Can you output the entries below verbatim, starting at the line that contains "is (603, 403)." and ending at the line that contains "(424, 854).", leaving the pictures out?

::: Data to process

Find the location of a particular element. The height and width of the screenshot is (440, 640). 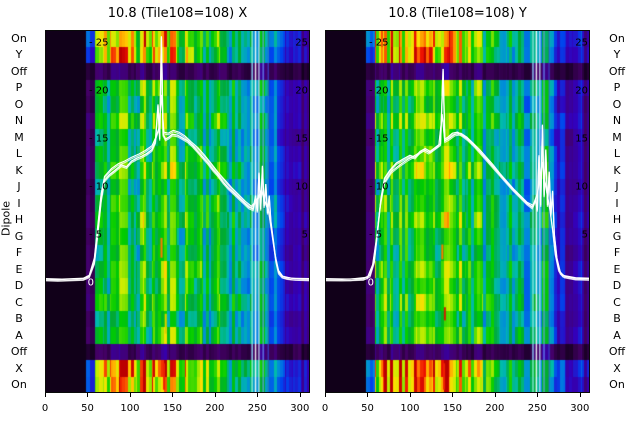

amp-tick-label: - 25 is located at coordinates (379, 44).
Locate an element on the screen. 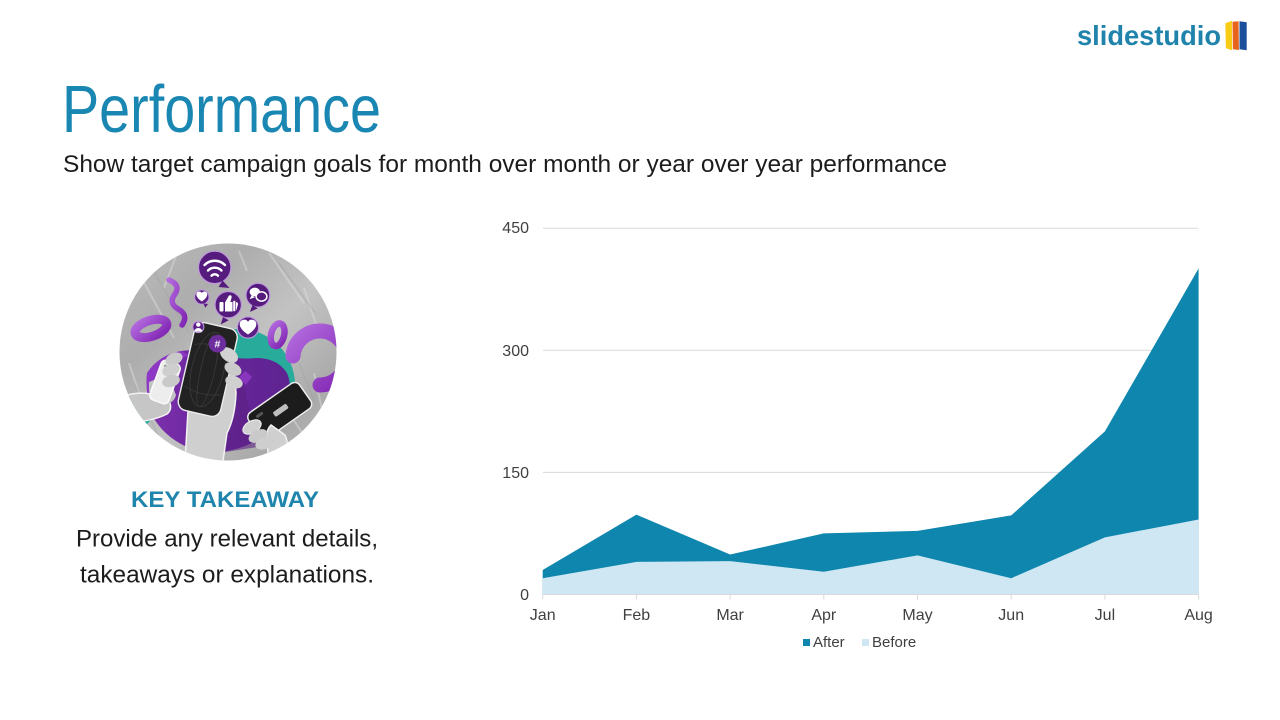 This screenshot has width=1280, height=720. svg-text: Jun is located at coordinates (1011, 616).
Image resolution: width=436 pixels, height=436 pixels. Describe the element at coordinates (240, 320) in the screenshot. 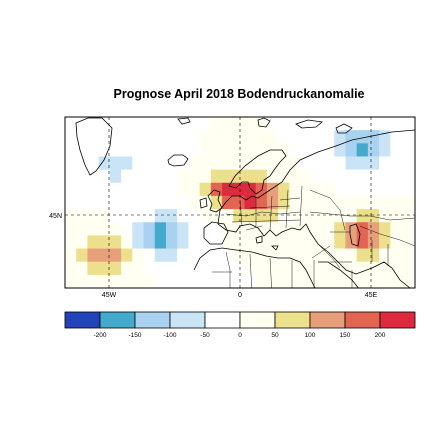

I see `colorbar` at that location.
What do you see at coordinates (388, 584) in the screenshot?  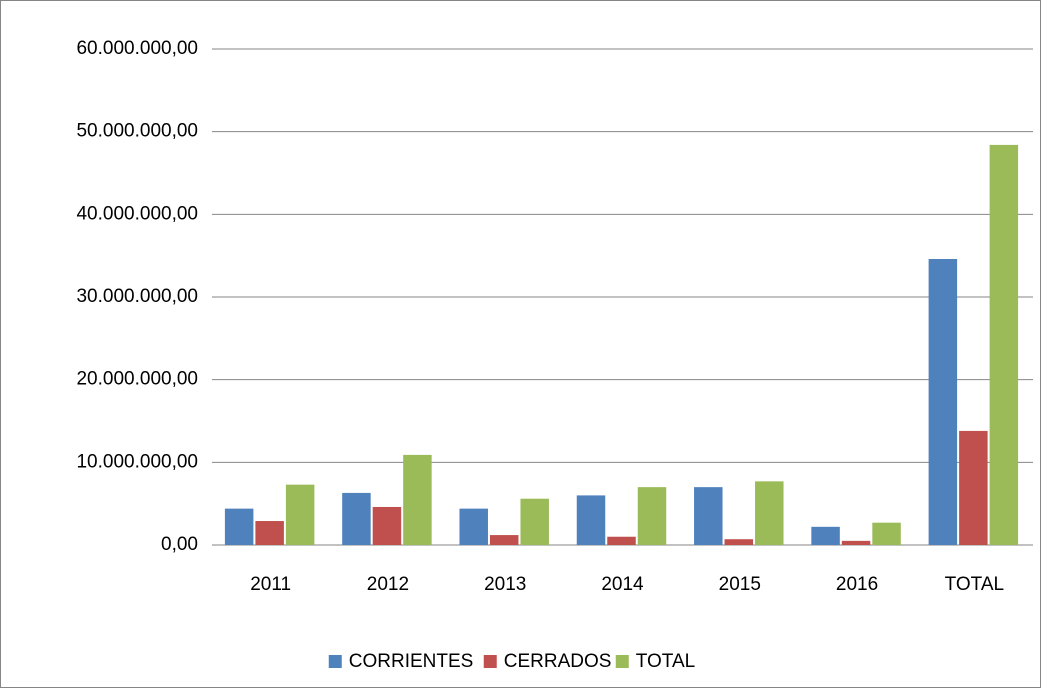 I see `x-tick-label: 2012` at bounding box center [388, 584].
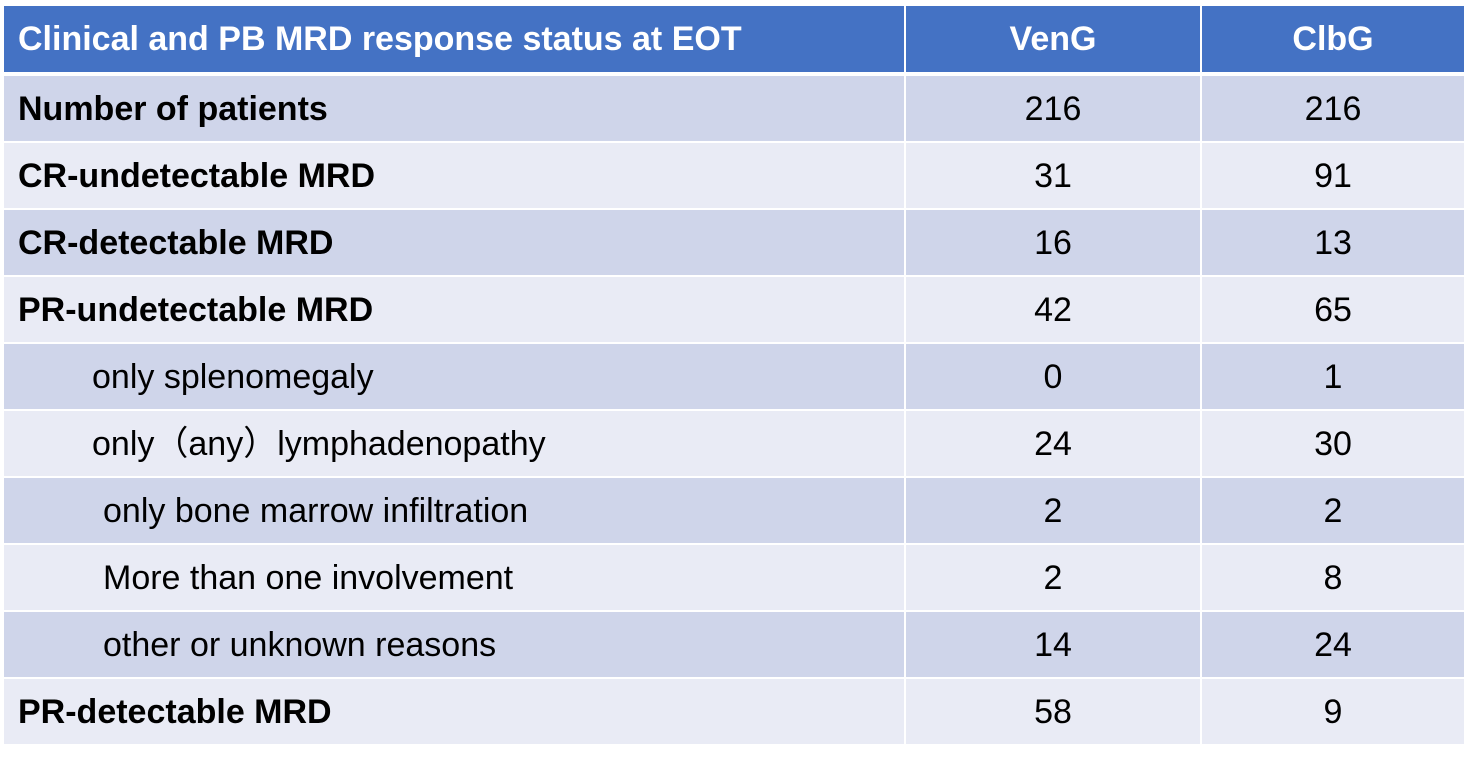 Image resolution: width=1468 pixels, height=769 pixels. Describe the element at coordinates (1053, 310) in the screenshot. I see `veng-value: 42` at that location.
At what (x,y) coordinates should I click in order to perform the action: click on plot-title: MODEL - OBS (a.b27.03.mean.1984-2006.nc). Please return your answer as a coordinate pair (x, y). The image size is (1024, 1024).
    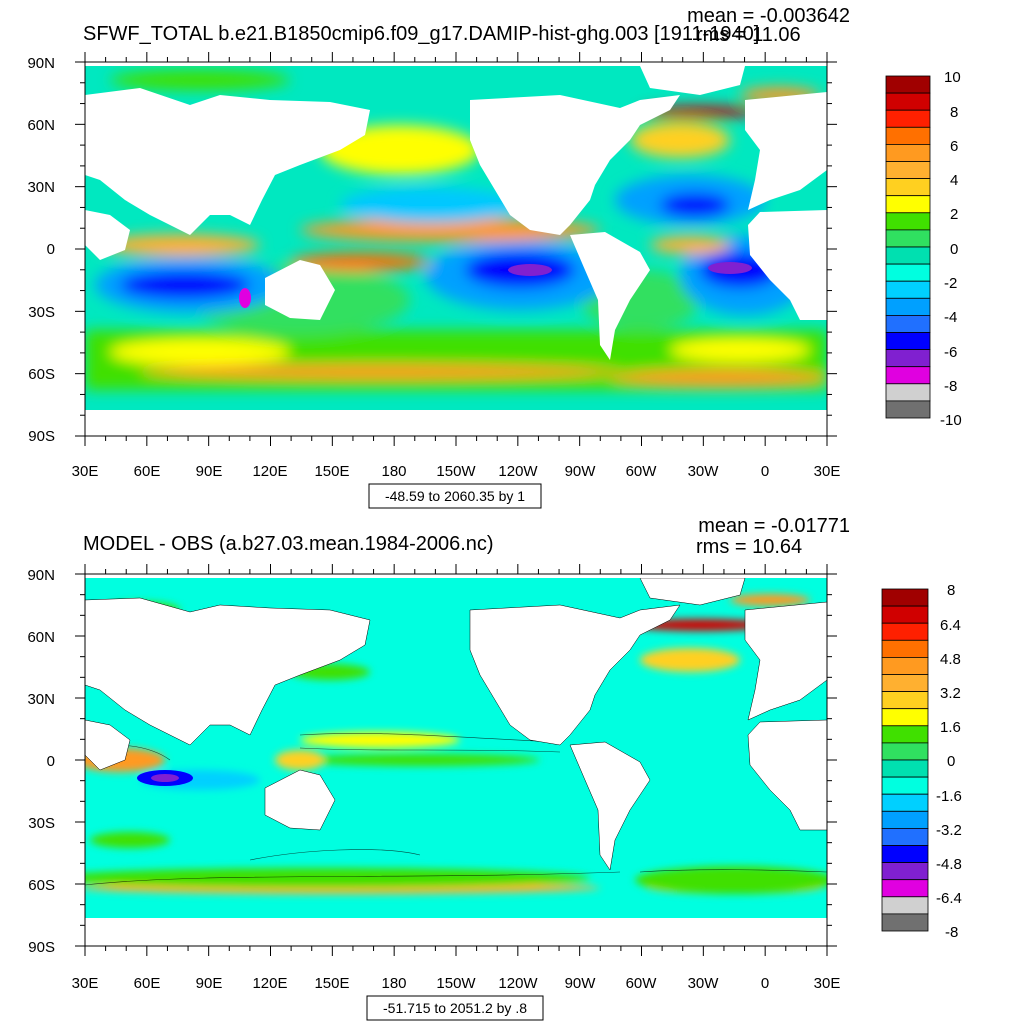
    Looking at the image, I should click on (288, 544).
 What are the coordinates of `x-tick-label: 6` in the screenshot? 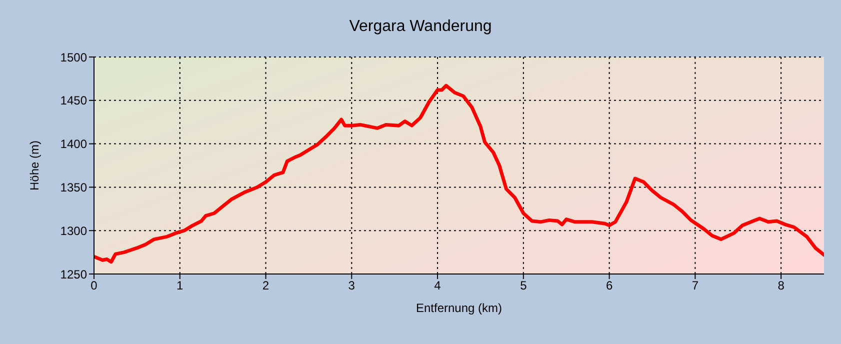 It's located at (610, 286).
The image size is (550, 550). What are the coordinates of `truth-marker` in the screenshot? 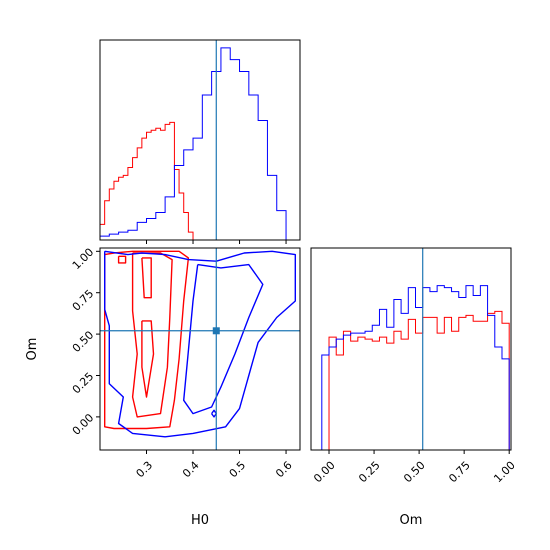 It's located at (216, 331).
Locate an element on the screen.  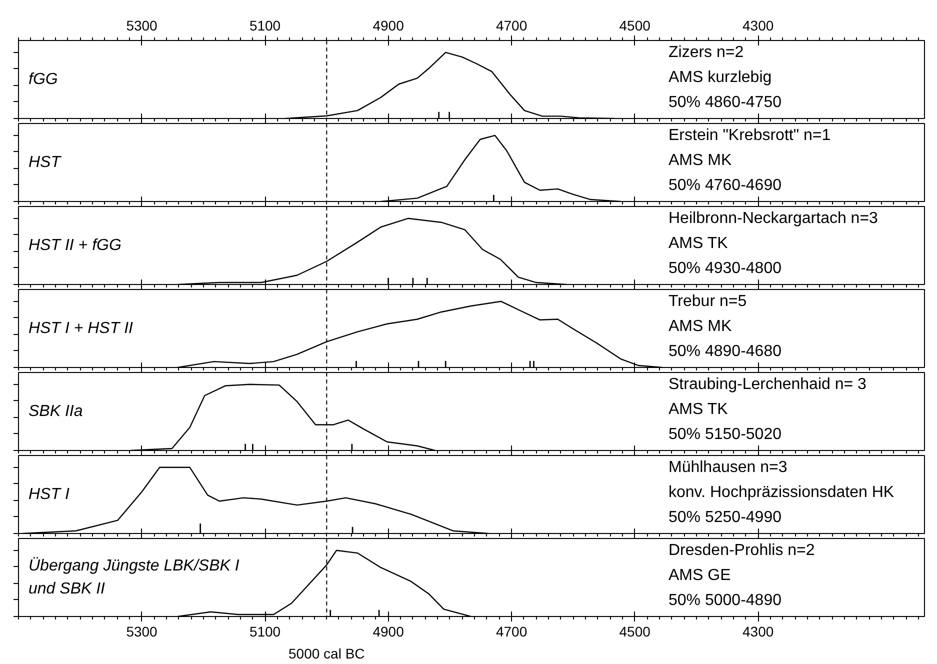
annotation: Dresden-Prohlis n=2 is located at coordinates (742, 550).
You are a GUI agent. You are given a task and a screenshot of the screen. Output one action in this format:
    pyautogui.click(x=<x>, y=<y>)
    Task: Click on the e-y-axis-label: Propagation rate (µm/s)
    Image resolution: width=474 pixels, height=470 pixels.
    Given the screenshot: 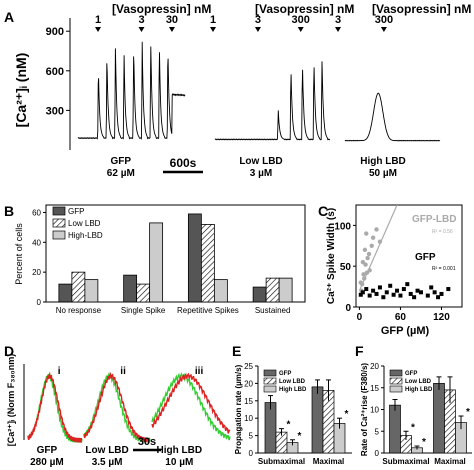 What is the action you would take?
    pyautogui.click(x=238, y=409)
    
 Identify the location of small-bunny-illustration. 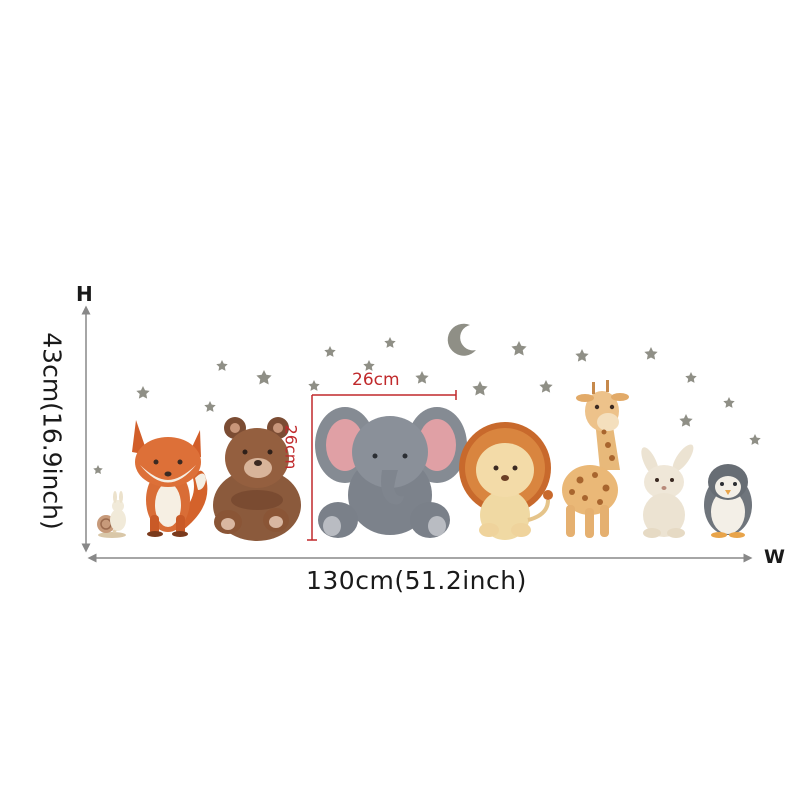
(118, 511).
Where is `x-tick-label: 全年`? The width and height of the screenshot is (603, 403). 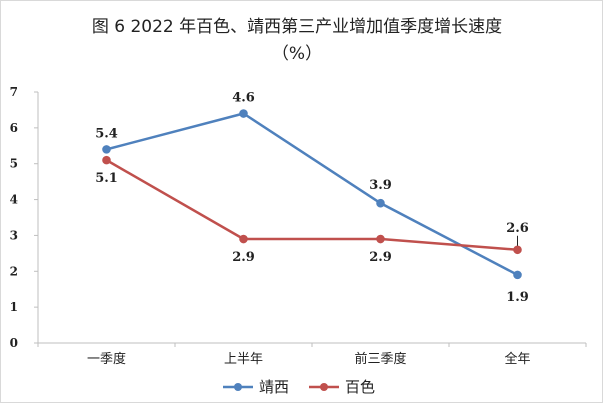
x-tick-label: 全年 is located at coordinates (517, 359).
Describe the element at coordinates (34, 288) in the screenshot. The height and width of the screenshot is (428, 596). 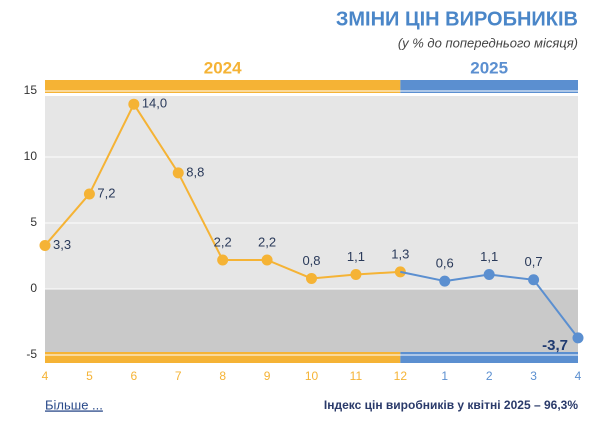
I see `y-tick-label: 0` at that location.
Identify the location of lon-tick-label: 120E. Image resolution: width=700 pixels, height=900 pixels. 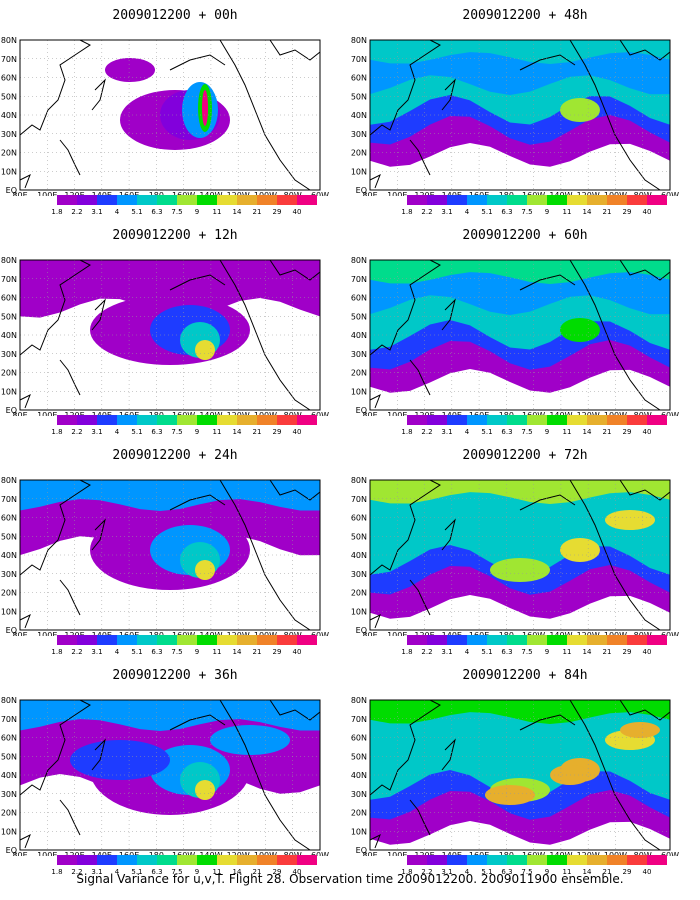
(424, 854).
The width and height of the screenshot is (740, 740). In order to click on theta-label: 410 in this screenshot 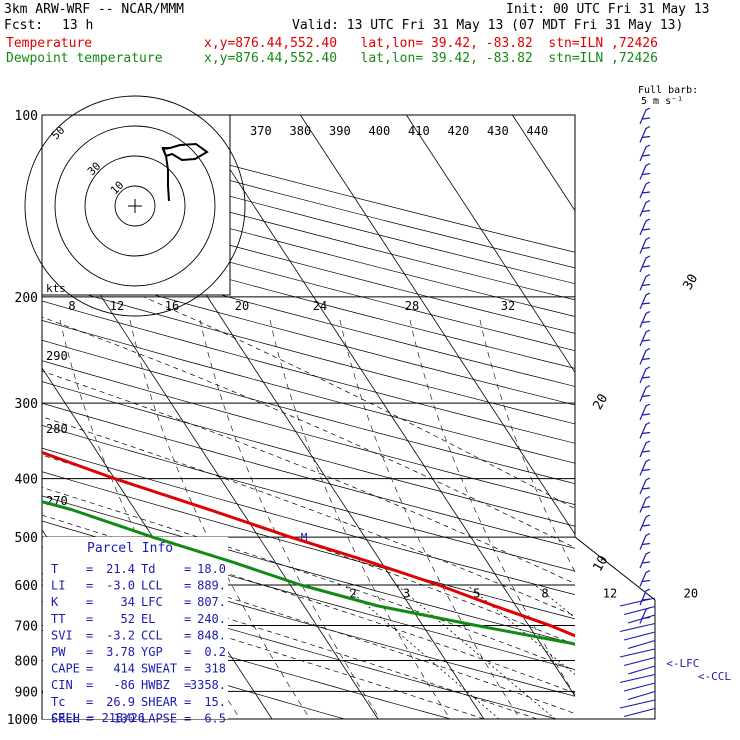, I will do `click(419, 131)`.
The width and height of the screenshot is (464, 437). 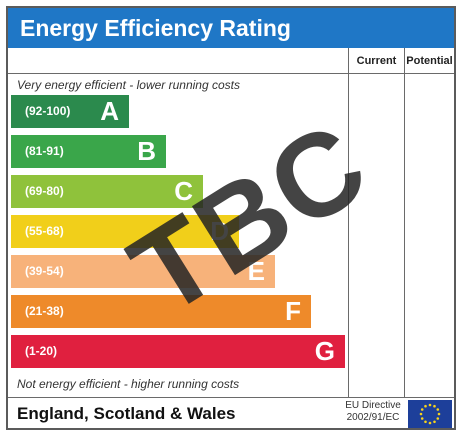 What do you see at coordinates (48, 111) in the screenshot?
I see `band-a-range: (92-100)` at bounding box center [48, 111].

::::::

**Answer**
Where is `x-tick-label: 全年`? The width and height of the screenshot is (603, 403). 
x-tick-label: 全年 is located at coordinates (517, 359).
Describe the element at coordinates (34, 288) in the screenshot. The height and width of the screenshot is (428, 596). 
I see `y-tick-label: 0` at that location.
Identify the location of lon-tick-label: 120E. Image resolution: width=700 pixels, height=900 pixels. 
(424, 854).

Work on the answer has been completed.